あぁ、薄紫の下の名前だ。そうだった。てか、あいつが裏切り者であったか!
その写真はかつて諸々の事情があって俺が女装をなした時のものであったのだ。あれは、我が一生の不覚にして恥辱であり、我が脳はその記憶を蓄積することを拒否し、大脳から半ば抹消しかけていた出来事である。

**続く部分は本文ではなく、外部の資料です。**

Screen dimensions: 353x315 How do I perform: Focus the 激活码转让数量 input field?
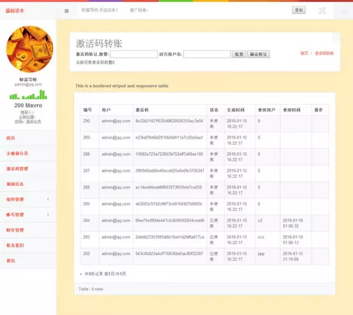point(133,54)
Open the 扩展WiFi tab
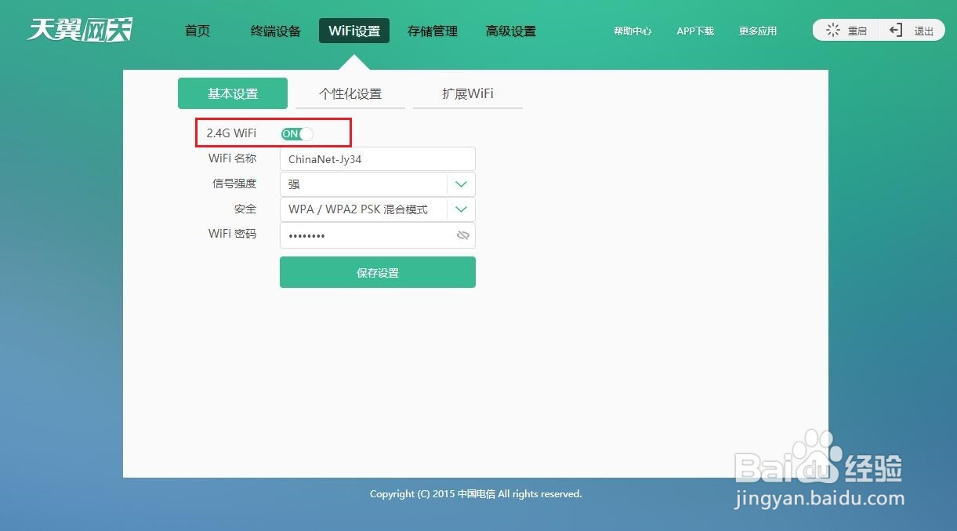This screenshot has width=957, height=531. [x=467, y=93]
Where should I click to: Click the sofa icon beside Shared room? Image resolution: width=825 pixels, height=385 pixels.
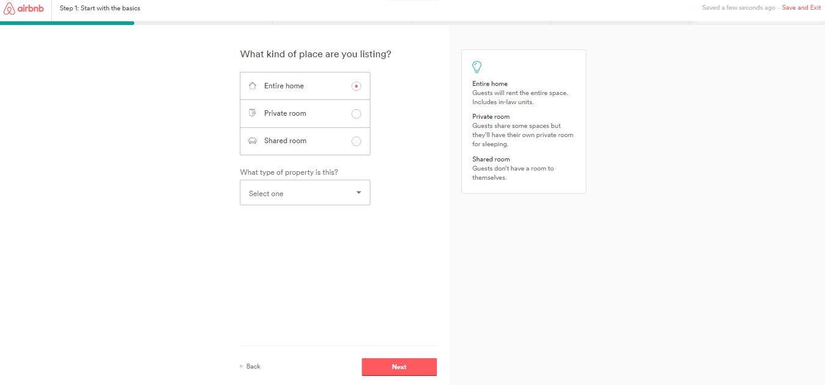click(253, 141)
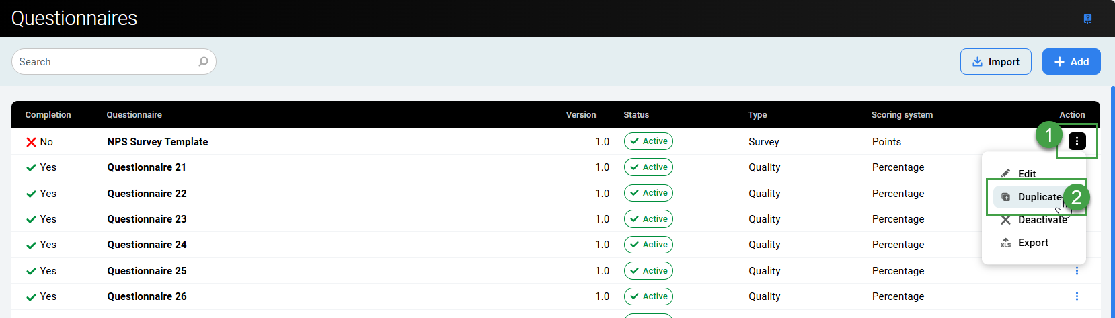
Task: Type in the Search input field
Action: 104,62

その記憶どころか写真という画像記録がうちのアルバムに収められているとは! 許し難いことだ!
「母上! それは捨てるべきだ!」
俺は絹坂に引っ付かれ、畳の上でばたばたしながら怒鳴る。
「えぇー。いいじゃない。可愛いもの」
「いや、可愛いというよりも、綺麗ですわ」
「うんうん、全くよね。あんた、男止めて女の子やった方が良いかも」
対して、うちの女どもはアルバムを見ながら口々に余計かつ勝手なことをぬかしやがるのだ。何という悲劇! 何という馬鹿らしきことか!
「いい加減、離れろ! この阿呆!」
「にゃはー。先輩ー。一生このまんまでいましょー」
俺と絹坂はこんな馬鹿な格好で馬鹿なやりとりを夕飯時まで延々と続けたのであった。
しかし、あぁ、あの写真が、こんなとこにも……。泣いてもいいだろうか……。
かなり久方ぶりの更新です。
一ヶ月ぶりくらいでしょうか……。